Abstract: Probabilistic programming aims to enable the next generation of data scientists to easily and efficiently create the kinds of probabilistic models needed to inform decisions and accelerate scientific discovery in the realm of big data and big models.
Model creation and the learning of probabilistic models from data are key problems in data science. Probabilistic models are used for forecasting, filling in missing data, outlier detection, cleanup, classification, and scientific understanding of data in every academic field and every industrial sector. While much work in probabilistic modeling has been based on hand-built models and laboriously-derived inference methods, future advances in model-based data science will require the development of much more powerful automated tools than currently exist.

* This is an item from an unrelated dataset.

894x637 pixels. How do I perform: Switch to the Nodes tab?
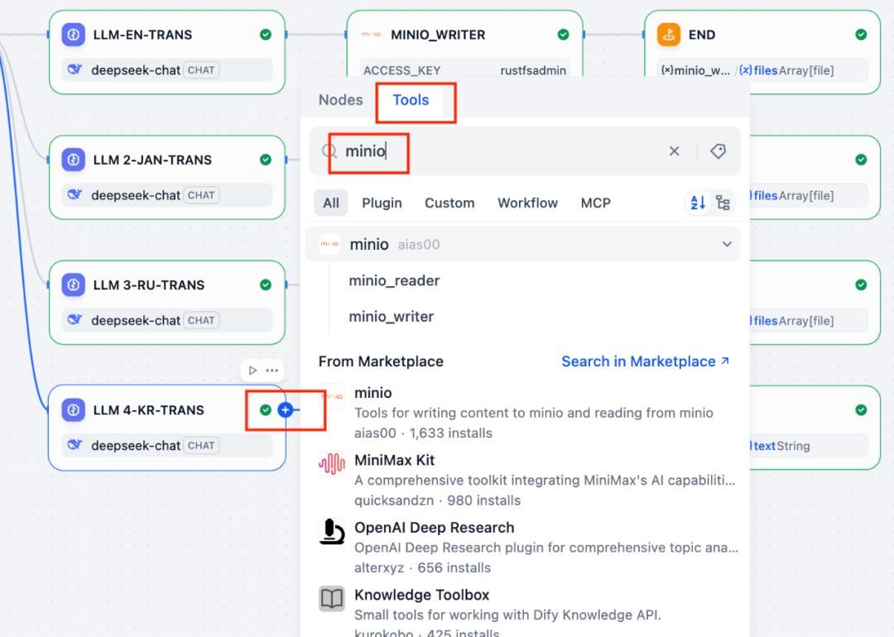[339, 99]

In the absence of such automated tools, probabilistic models have traditionally co-evolved with methods for performing inference. In both academic and industrial practice, specific modeling assumptions are made not because they are appropriate to the application domain, but because they are required to leverage existing software packages or inference methods. This intertwined nature of modeling and computation leaves much of the promise of probabilistic modeling out of reach for even expert data scientists. The emerging field of probabilistic programming will reduce the technical and cognitive overhead associated with writing and designing novel probabilistic models by both introducing a programming (modeling) language abstraction barrier and automating inference.
The automation of inference, in particular, will lead to massive productivity gains for data scientists, much akin to how high-level programming languages and advances in compiler technology have transformed software developer productivity. What is more, not only will traditional data science be accelerated, but the number and kind of people who can do data science also will be dramatically increased.

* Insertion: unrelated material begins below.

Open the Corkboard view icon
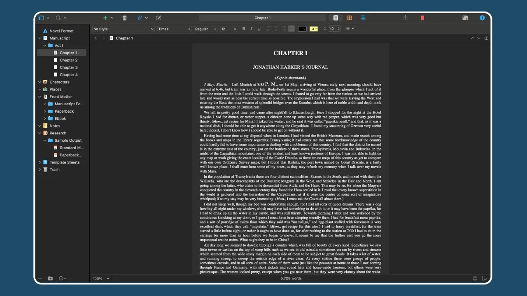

My talk will touch on all of this, explain how to develop such probabilistic programming languages, highlight some exciting ways such languages are starting to be used, and introduce what I think are some of the most important challenges facing the field as we go forward.
Dr. Wood is an associate professor in the Department of Engineering Science at the University of Oxford. Before that Dr. Wood was an assistant professor of Statistics at Columbia University and a research scientist at the Columbia Center for Computational Learning Systems. He formerly was a postdoctoral fellow of the Gatsby Computational Neuroscience Unit of the University College London under Dr. Yee Whye Teh. He received his PhD from Brown University in computer science under the supervision of Dr. Michael Black and Dr. Tom Griffiths.

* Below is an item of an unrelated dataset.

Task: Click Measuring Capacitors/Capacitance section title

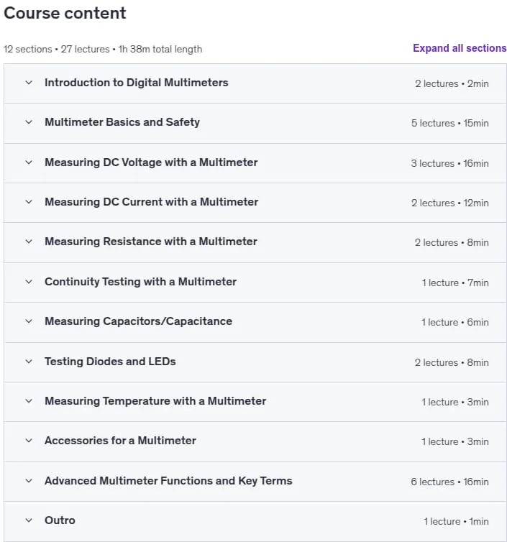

Dr. Wood is a product of the Illinois Mathematics and Science Academy from which he graduated in 1992. He began college at the University of Illinois at Chicago (UIC) but transfered and received a B.S. in computer science from Cornell University in 1996. Prior to his academic career he was a successful entrepreneur having run and sold the content-based image retrieval company ToFish! to Time Warner and serving as CEO of Interfolio. He started his career working at both the Cornell Theory Center and subsequently the Lawrence Berkeley National Laboratory.
Dr. Wood holds 6 patents, has authored over 40 papers, received the AISTATS best paper award in 2009, and has been awarded faculty research awards from Xerox, Google and Amazon.